- Material to process -

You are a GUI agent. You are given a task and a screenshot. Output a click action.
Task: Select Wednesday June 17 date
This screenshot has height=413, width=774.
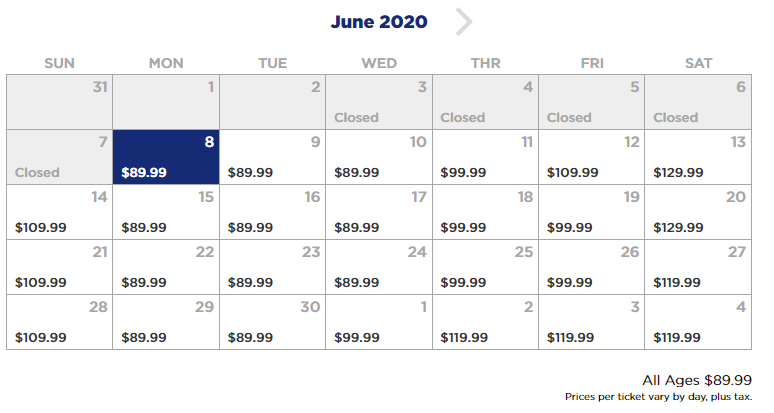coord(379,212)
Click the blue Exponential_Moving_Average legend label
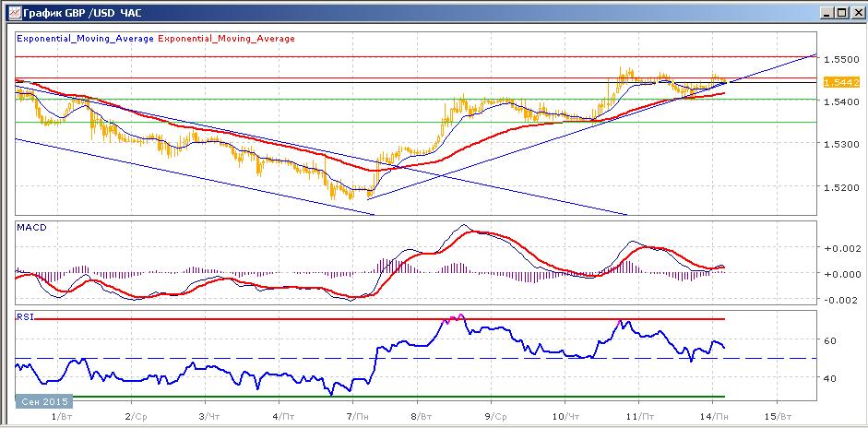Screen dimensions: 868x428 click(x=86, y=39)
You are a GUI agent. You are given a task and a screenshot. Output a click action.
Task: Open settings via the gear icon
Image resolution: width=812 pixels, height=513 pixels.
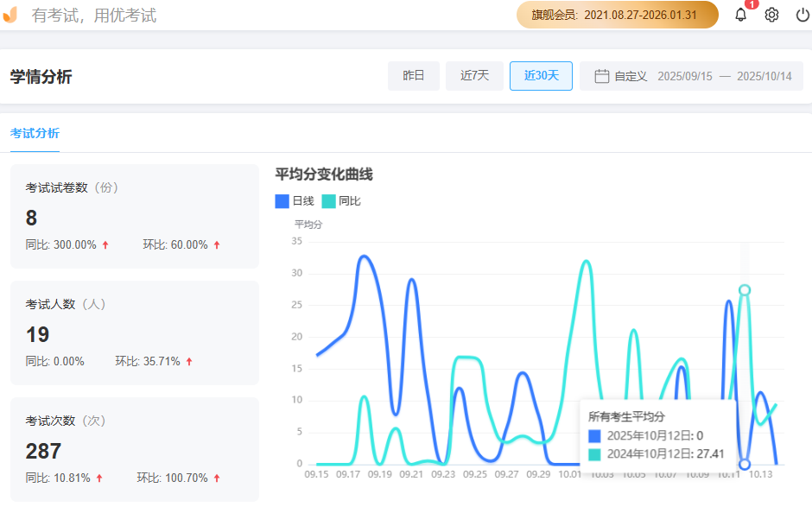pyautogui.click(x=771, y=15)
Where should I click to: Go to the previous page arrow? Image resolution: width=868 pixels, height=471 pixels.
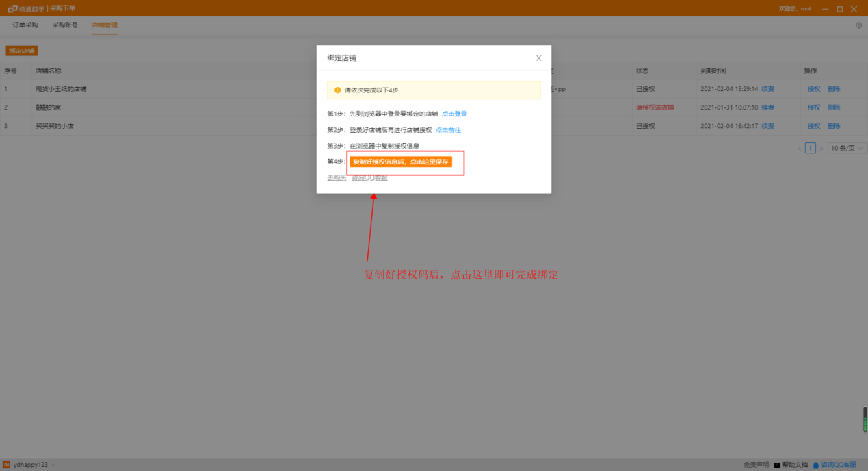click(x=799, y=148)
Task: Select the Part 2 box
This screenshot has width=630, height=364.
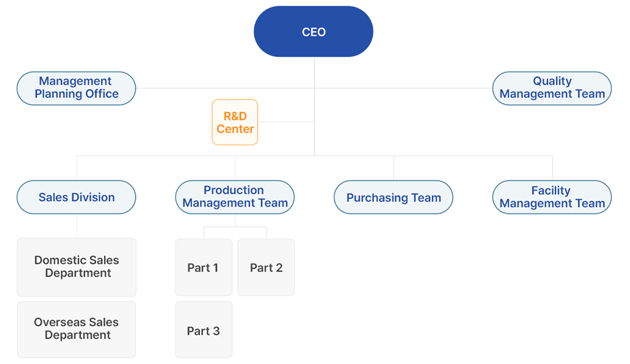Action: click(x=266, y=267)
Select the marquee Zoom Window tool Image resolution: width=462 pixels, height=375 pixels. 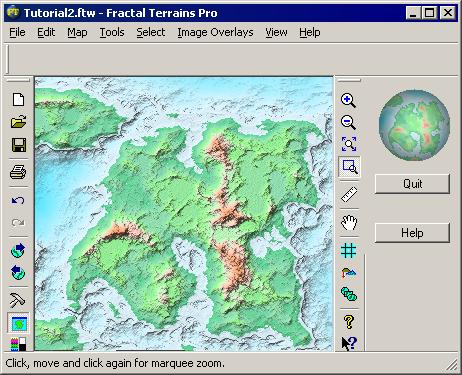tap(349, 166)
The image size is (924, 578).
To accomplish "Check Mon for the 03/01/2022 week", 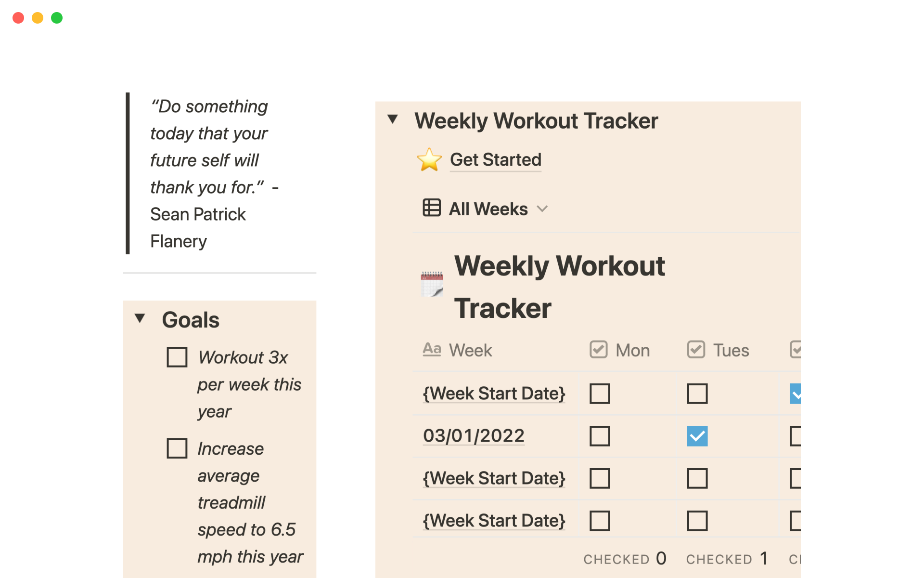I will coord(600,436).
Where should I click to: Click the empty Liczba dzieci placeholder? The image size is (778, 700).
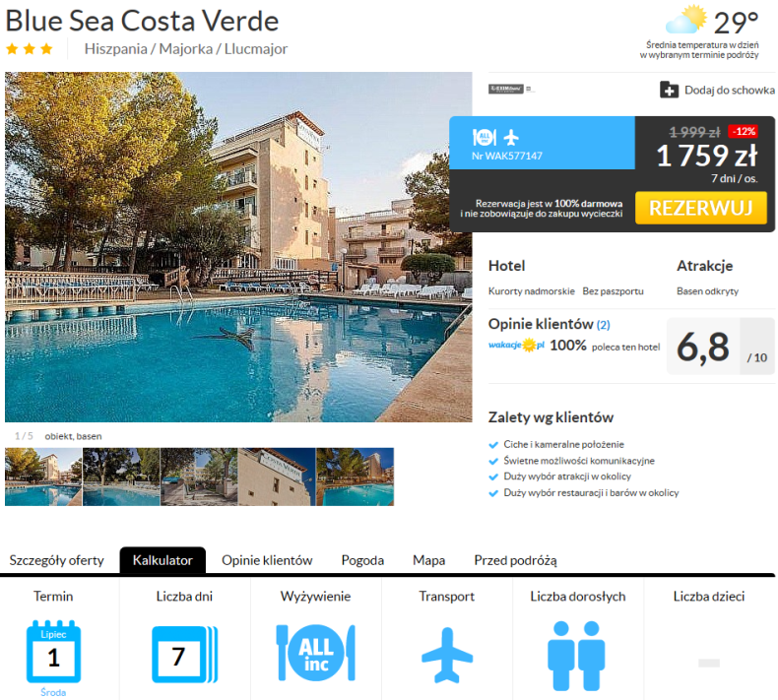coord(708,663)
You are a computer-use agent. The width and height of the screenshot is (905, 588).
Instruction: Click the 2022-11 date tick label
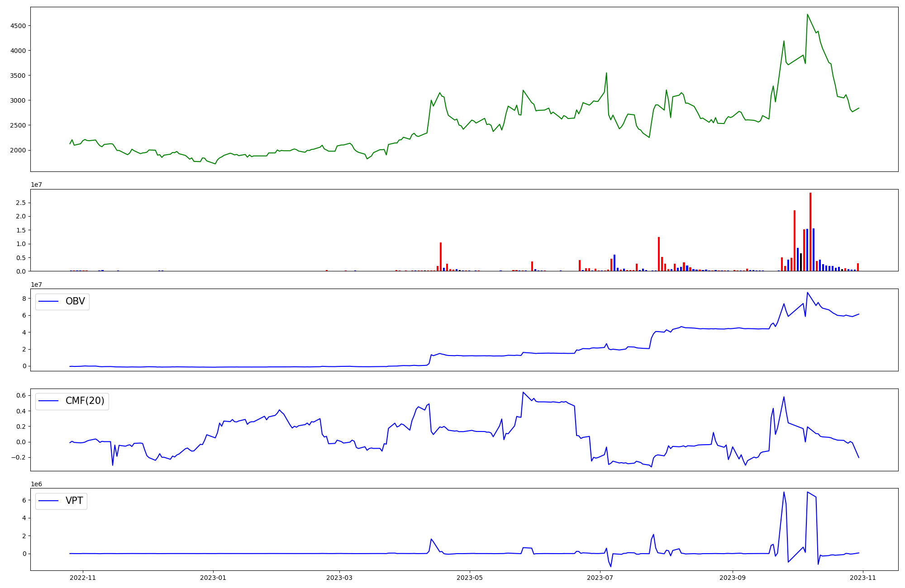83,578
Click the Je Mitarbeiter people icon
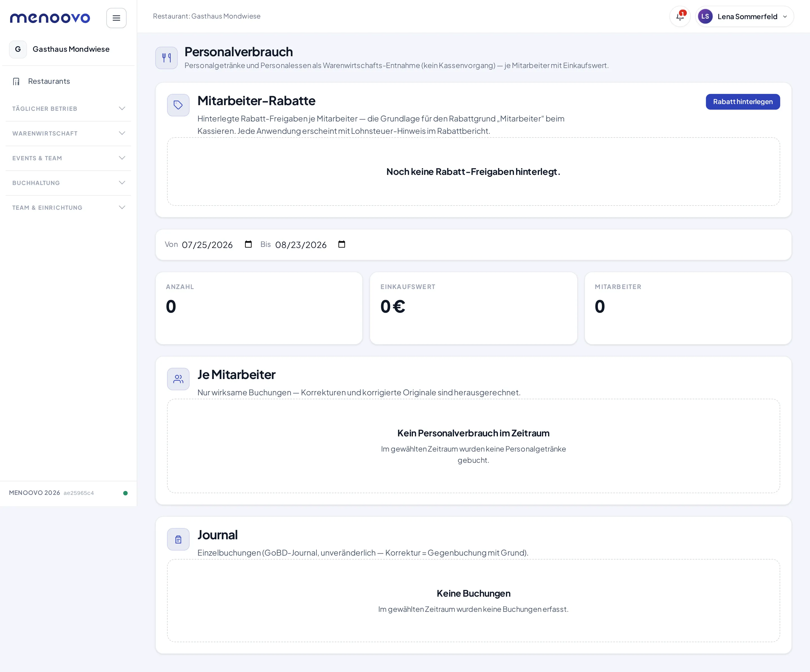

---

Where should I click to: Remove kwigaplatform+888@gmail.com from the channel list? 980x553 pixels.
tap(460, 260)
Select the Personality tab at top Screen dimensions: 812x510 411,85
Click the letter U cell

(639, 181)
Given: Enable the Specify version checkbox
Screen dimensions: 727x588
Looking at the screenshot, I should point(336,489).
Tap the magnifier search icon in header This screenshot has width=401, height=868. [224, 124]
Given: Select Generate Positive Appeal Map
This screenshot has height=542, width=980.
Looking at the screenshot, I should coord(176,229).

...

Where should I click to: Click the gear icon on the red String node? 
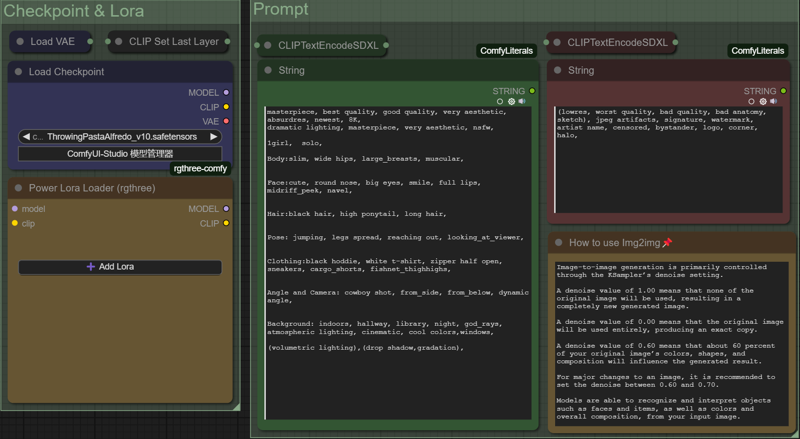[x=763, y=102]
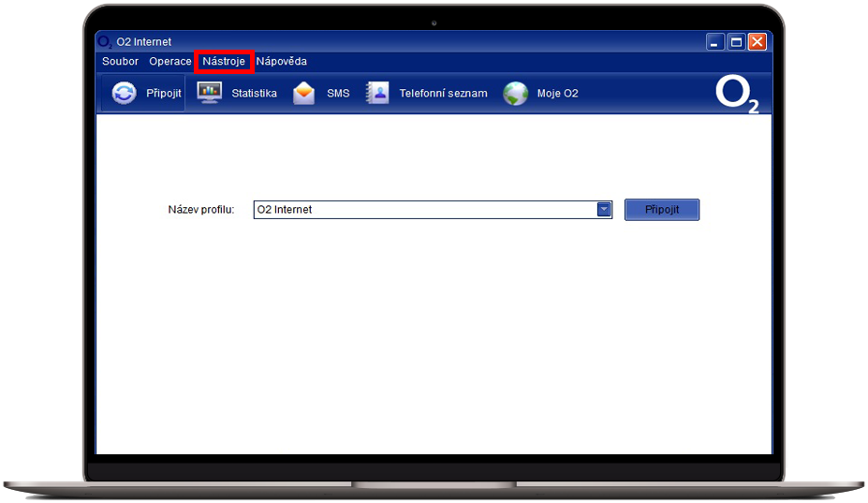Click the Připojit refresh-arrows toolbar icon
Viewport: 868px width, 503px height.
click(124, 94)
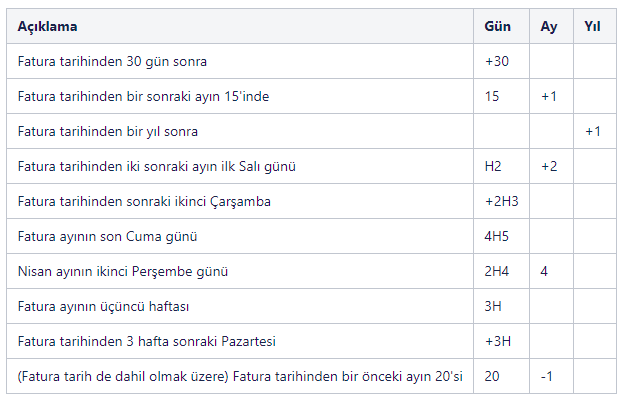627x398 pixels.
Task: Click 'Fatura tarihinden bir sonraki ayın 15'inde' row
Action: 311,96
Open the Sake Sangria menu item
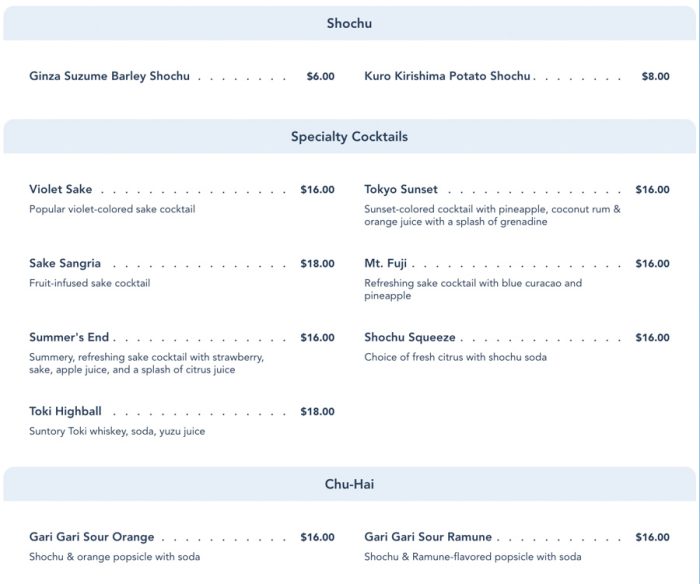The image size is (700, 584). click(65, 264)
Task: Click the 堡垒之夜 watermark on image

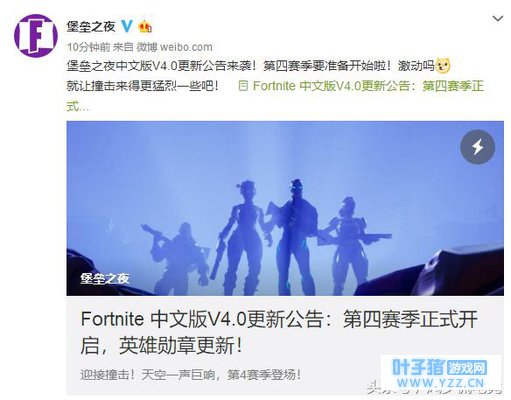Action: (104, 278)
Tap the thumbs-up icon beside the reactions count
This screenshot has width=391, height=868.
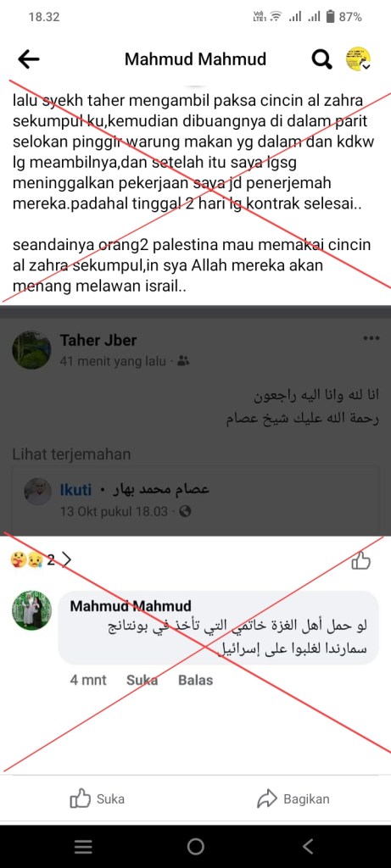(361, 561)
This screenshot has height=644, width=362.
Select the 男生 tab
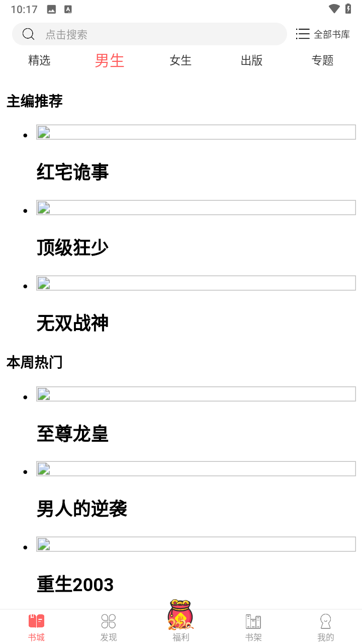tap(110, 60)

- Problem description -
Please copy everything from the line containing "Select the Personality" down to the line containing "Looking at the screenshot, I should coord(176,229).", unchanged.

- Finished task -
Select the Personality tab at top Screen dimensions: 812x510 411,85
Click the letter U cell

(639, 181)
Given: Enable the Specify version checkbox
Screen dimensions: 727x588
Looking at the screenshot, I should point(336,489).
Tap the magnifier search icon in header This screenshot has width=401, height=868. [224, 124]
Given: Select Generate Positive Appeal Map
This screenshot has height=542, width=980.
Looking at the screenshot, I should coord(176,229).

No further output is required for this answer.